Recommendations arising from the workshop were published online in the March 25, 2008 edition of the open-access journal PLoS Biology .
More to Explore
It is almost impossible for human hands to maneuver in a microscale environment. But now a very small robot, developed by scientists at the University of Waterloo in Ontario, Canada, may be available to accomplish these tasks. The MicroElectroMechanical Systems (MEMS) robot is less than one-fourth the size of a penny. This microrobot can place tiny objects with great precision and moves by levitation!

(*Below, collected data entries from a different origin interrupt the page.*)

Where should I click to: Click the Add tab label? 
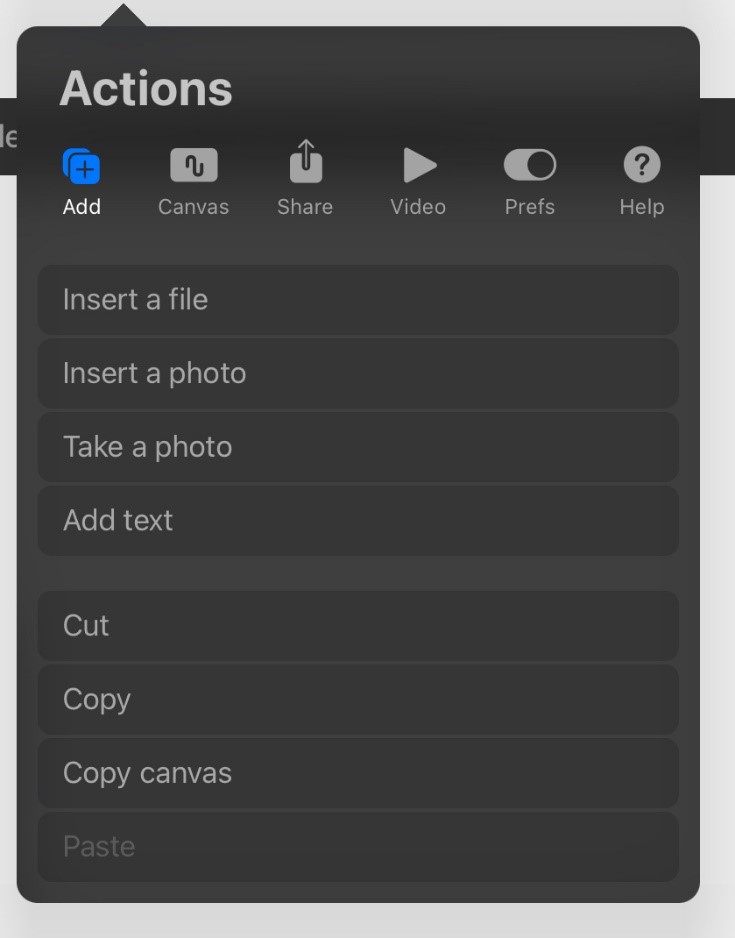(81, 207)
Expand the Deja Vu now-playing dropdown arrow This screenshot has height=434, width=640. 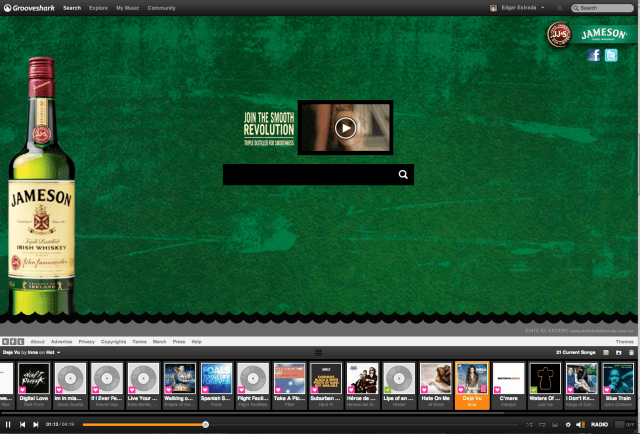[x=58, y=353]
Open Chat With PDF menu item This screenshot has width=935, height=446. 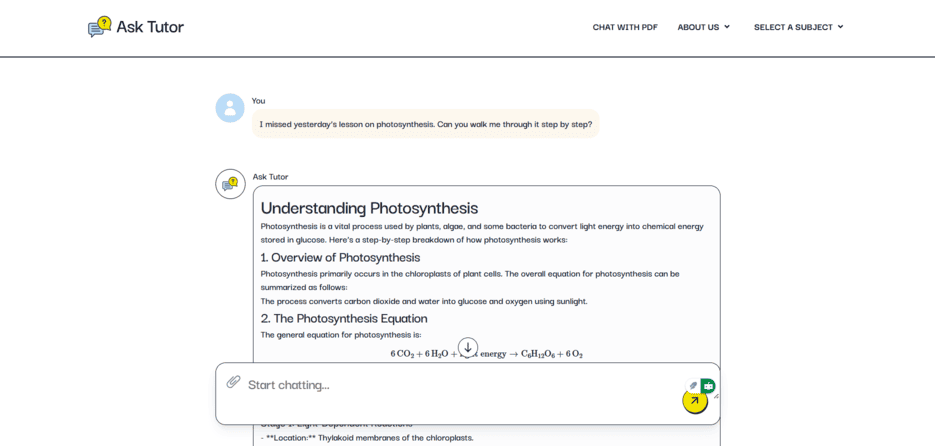[625, 27]
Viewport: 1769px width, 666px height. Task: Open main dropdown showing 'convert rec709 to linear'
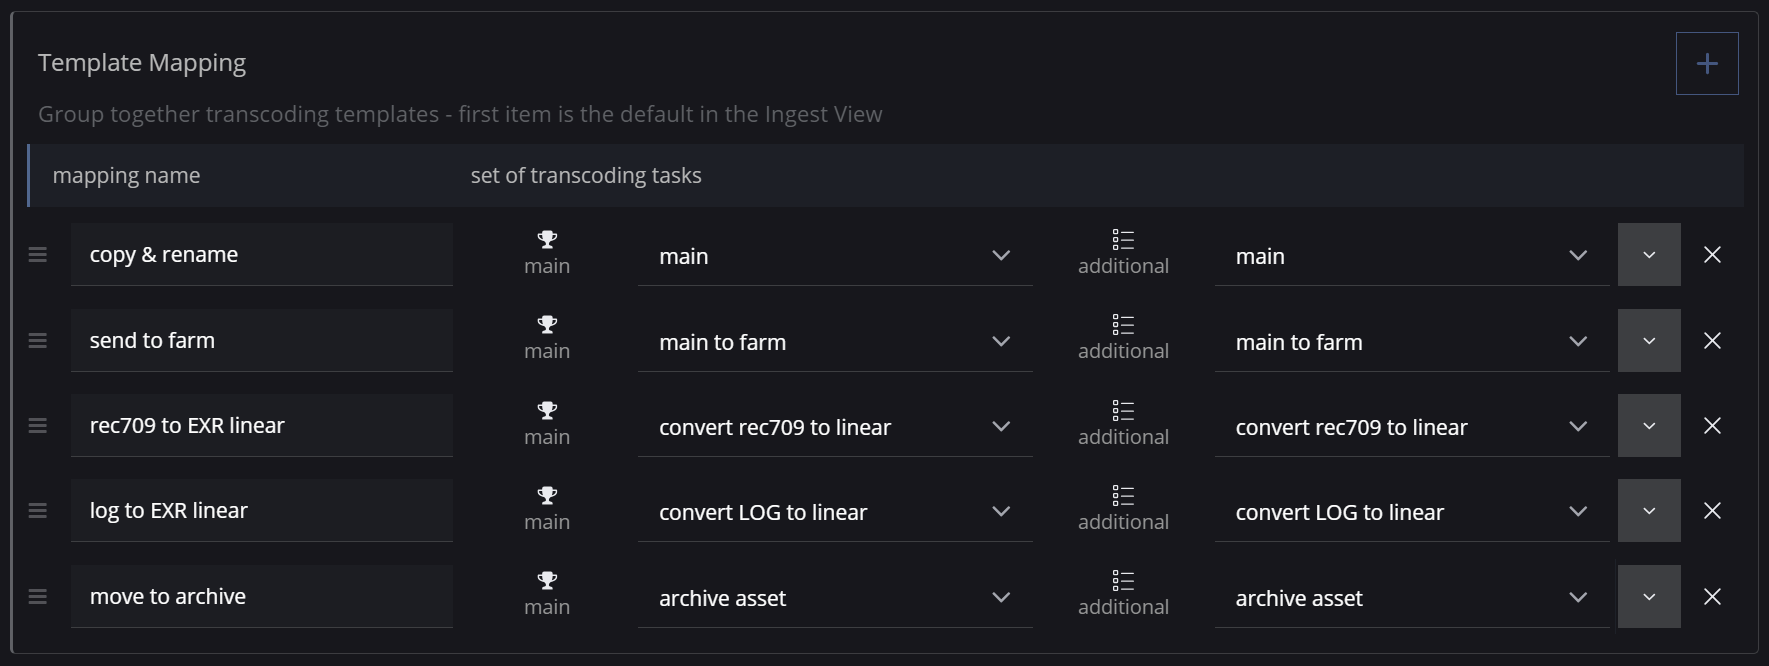coord(834,427)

The MEMS robot is magnetized. Working within a magnetic field, this microrobot is made to follow a magnetic focal point. Researchers can alter the flow of current in the magnetic field, moving the focal point, and thus moving the microrobot. Grippers attached to the microrobot are remotely controlled by a laser beam. When the laser is turned on and aimed at the grippers, the laser heats the grippers, making them open. When the laser is turned off, the grippers cool and close.

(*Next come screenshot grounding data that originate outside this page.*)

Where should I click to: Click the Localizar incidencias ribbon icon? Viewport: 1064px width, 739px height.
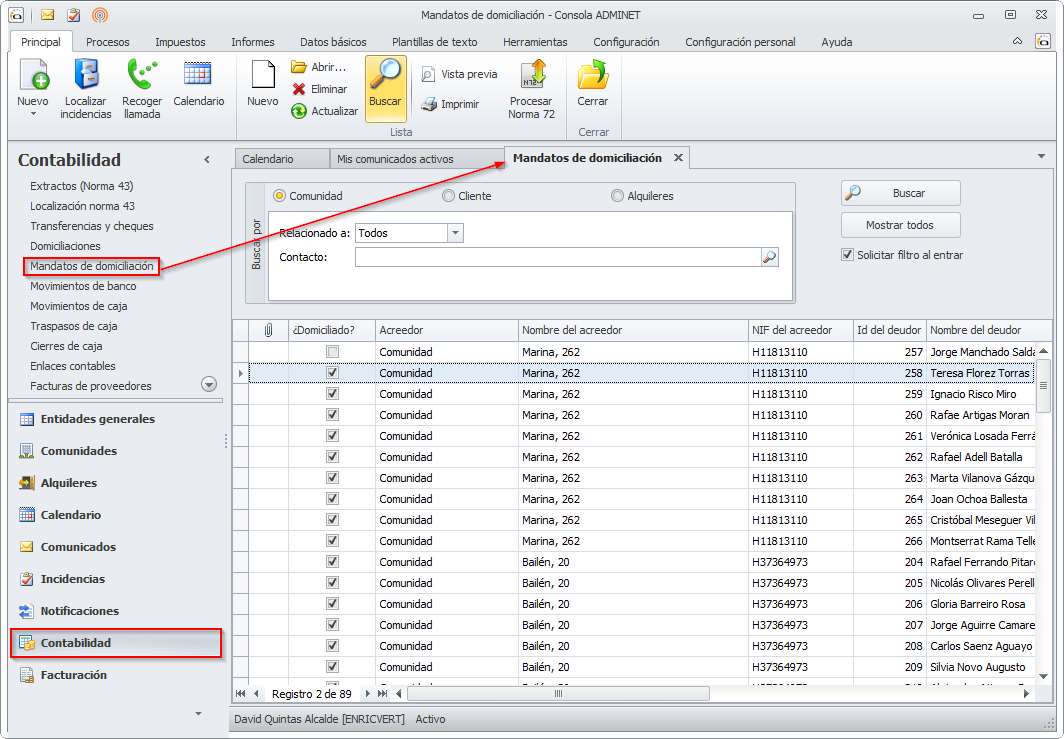pos(86,76)
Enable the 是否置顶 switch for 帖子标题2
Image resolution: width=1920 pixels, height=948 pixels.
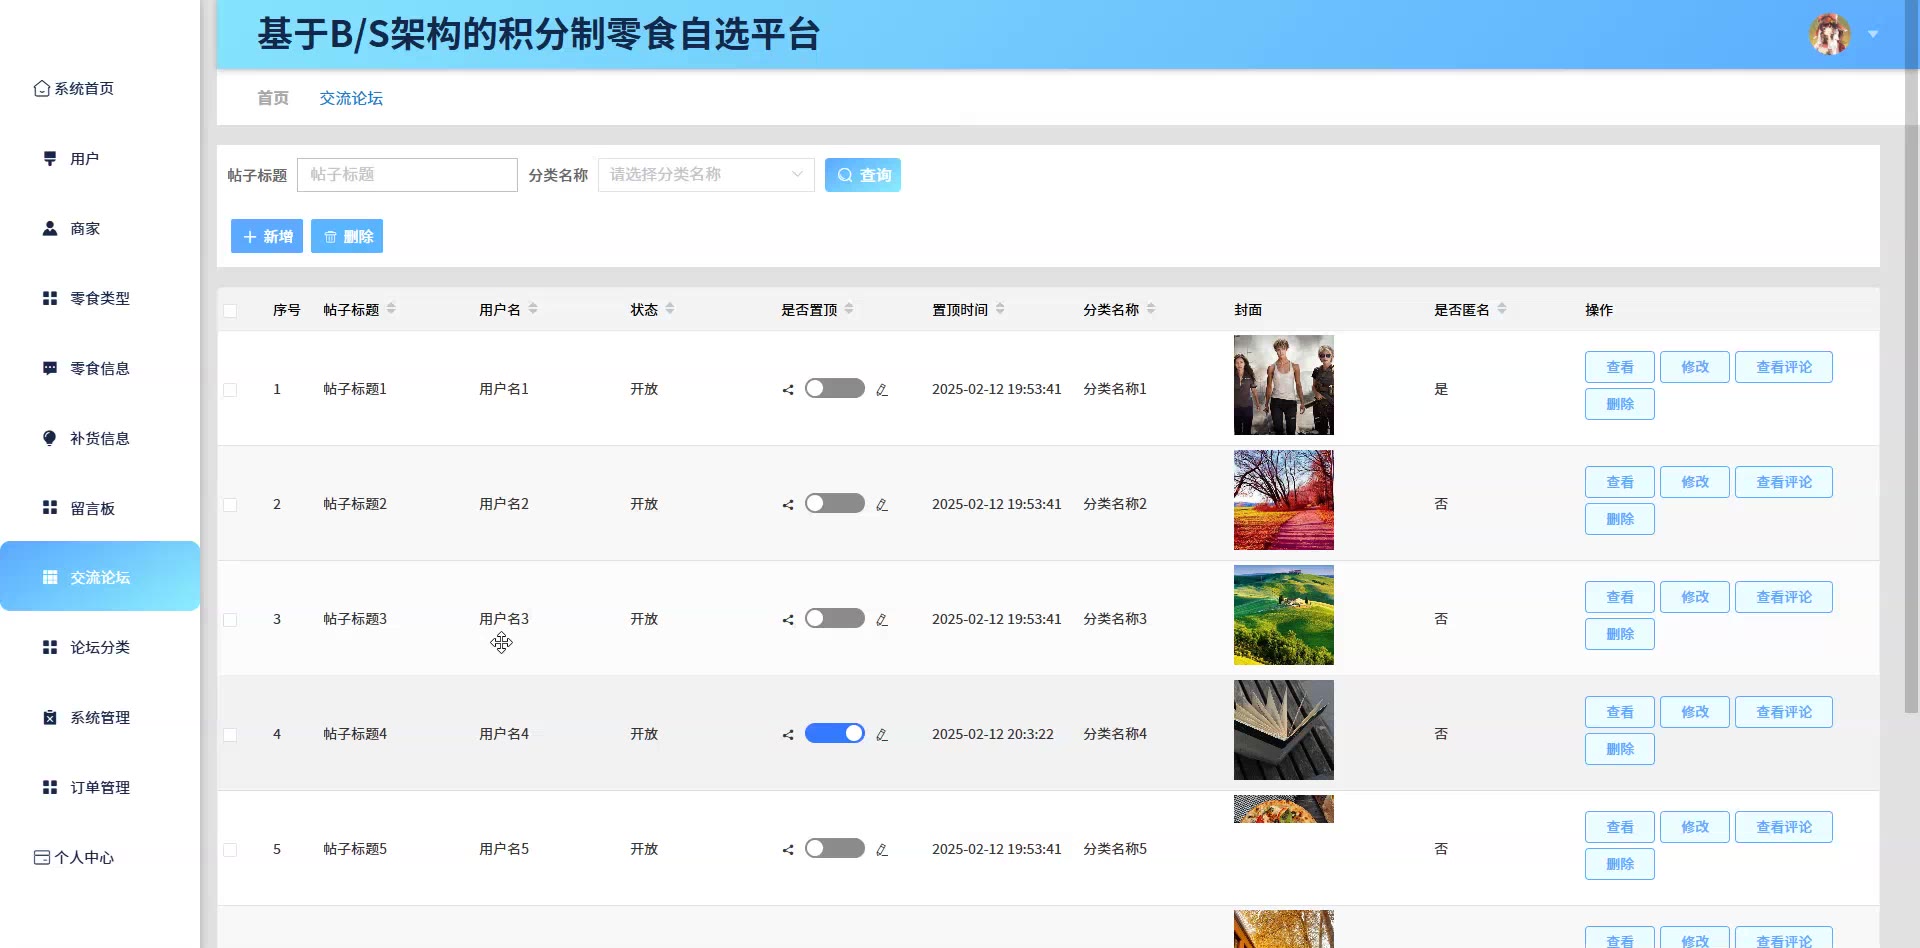tap(834, 504)

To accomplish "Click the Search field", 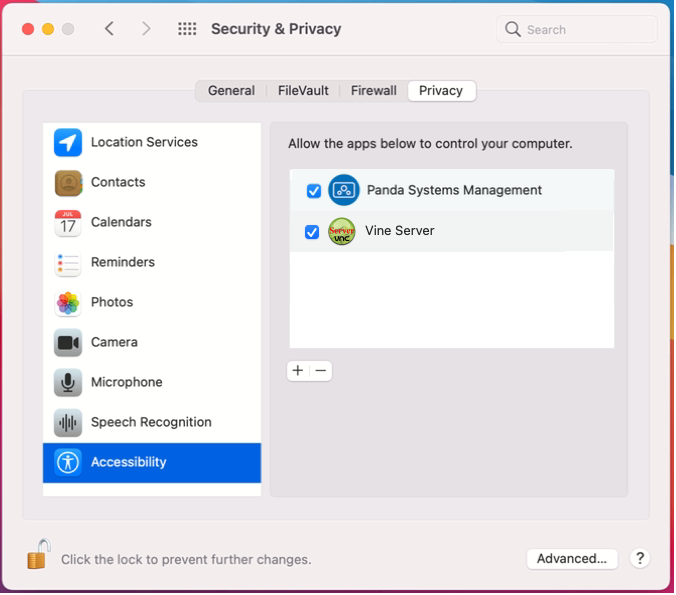I will 578,29.
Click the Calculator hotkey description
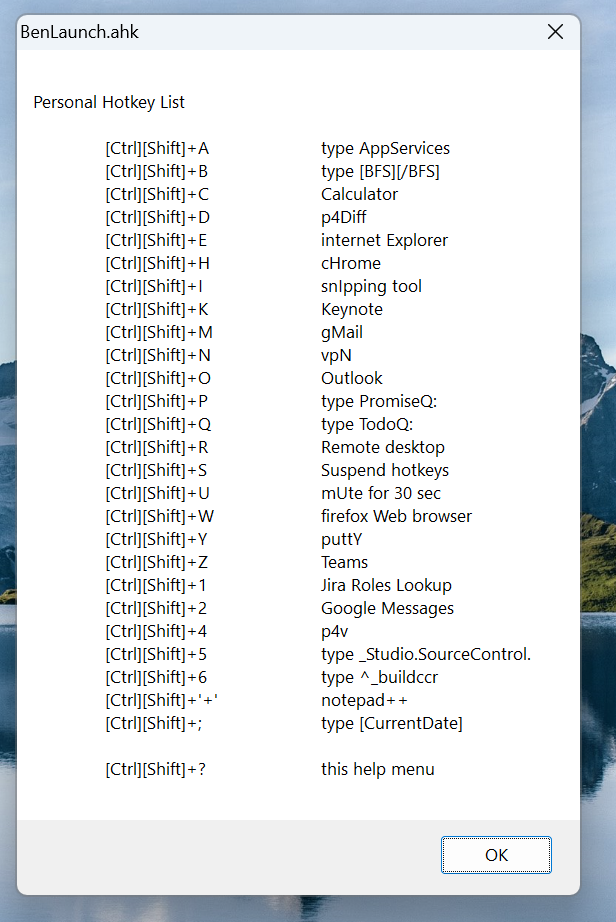 click(x=359, y=194)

Because this microrobot moves within a magnetic field, it can float in the air, or levitate. This technology allows the microrobot to be positioned near hazardous or toxic surfaces without making contact. It can also avoid contamination in especially sensitive environments such as sterilized rooms, making it suitable for use in medical applications such as micro-surgery.
More to Explore
A team of scientists at Penn State University is using a new approach to understand cells. They are starting from scratch. Many scientists start with something complex, such as an entire cell, and then delete genes one at a time to find what those genes do in the cell. Dr. Christine Keating, who led the research team, points out that her group is doing just the opposite. According to Keating, they are starting with a simple model cell to find out what is needed to simulate the most basic cell functions. Keating emphasizes that their goal is not to make a real cell. Rather, they want to understand the physical principles that govern biological systems.
The teams model cell is made up of cytoplasm surrounded by a cell membrane. The cytoplasm is a mixture of two somewhat gelatinous fluids. The two fluids do not mix, so one surrounds the other much as egg white surrounds an egg yolk. The cell membrane is made up of several types of lipids.

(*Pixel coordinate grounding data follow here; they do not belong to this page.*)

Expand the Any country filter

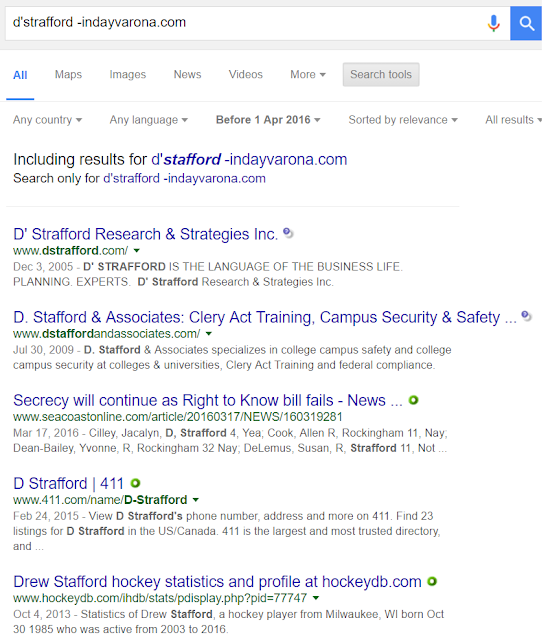[x=47, y=120]
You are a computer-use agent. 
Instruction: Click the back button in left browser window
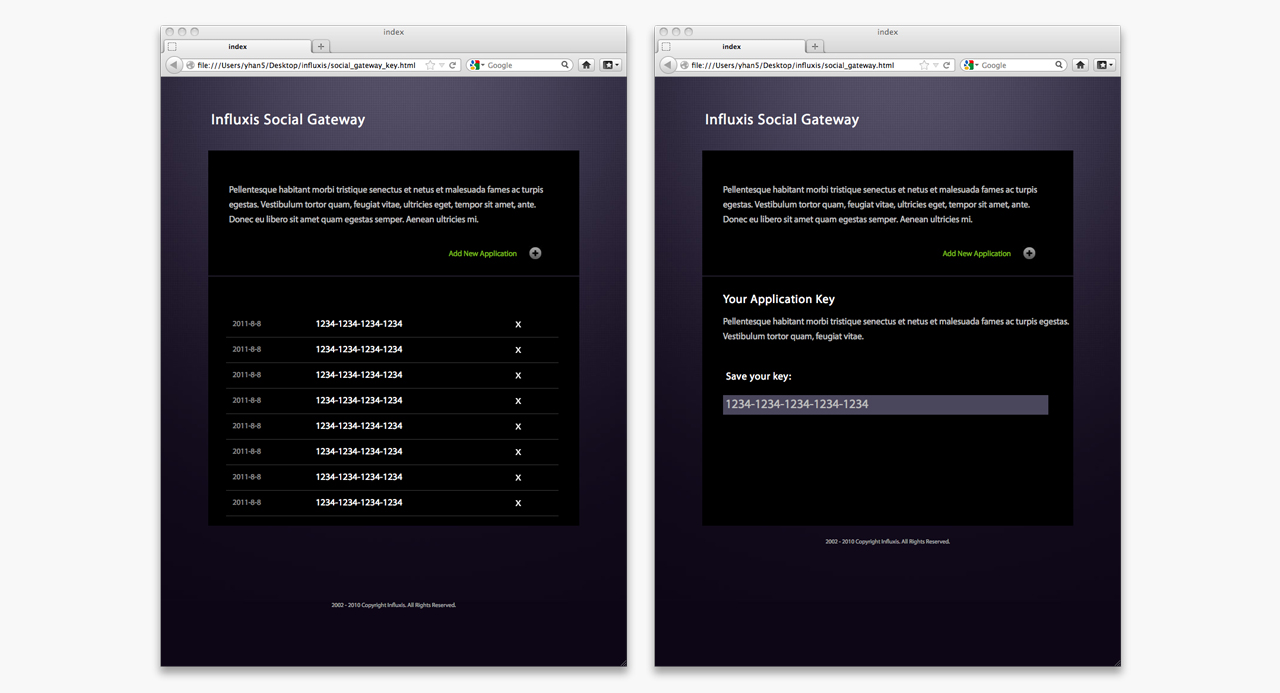click(173, 65)
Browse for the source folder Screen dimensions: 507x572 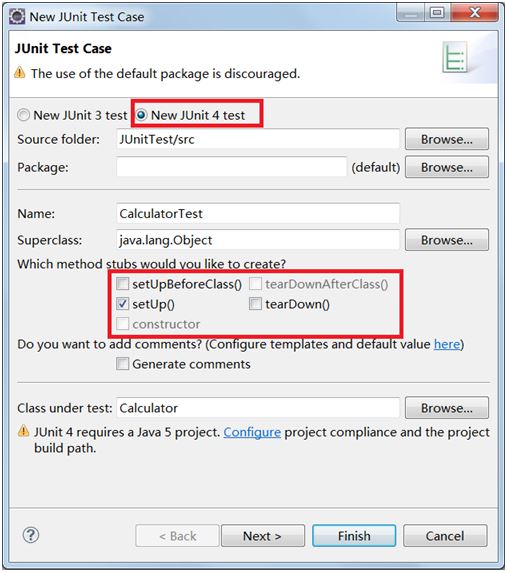pyautogui.click(x=447, y=139)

Researchers exposed the model cell to a concentrated sugar solution. Water diffused out of the cell and into the surrounding sugar solution. As a result, the volume of the cell decreased, leaving a membrane that was now too large for its contents. The cell changed to a budded form that looks like the two overlapping circles of a Venn diagram. The two fluids separated from each other based on their different interactions with the cell membrane. The cell exhibited a distinct polarity: one substance filled the main cell body, and the other substance filled the cell bud. “Polarity is critical to development,” stated Keating. “It is an important first step . . . in which different cells perform different functions.”
The next step for the research team involves making a cascade in polarity. “Now,” says Keating, “we want to find out what will happen if, for example, we add an enzyme whose activity depends on the compositions of the cytoplasm and cell membrane.”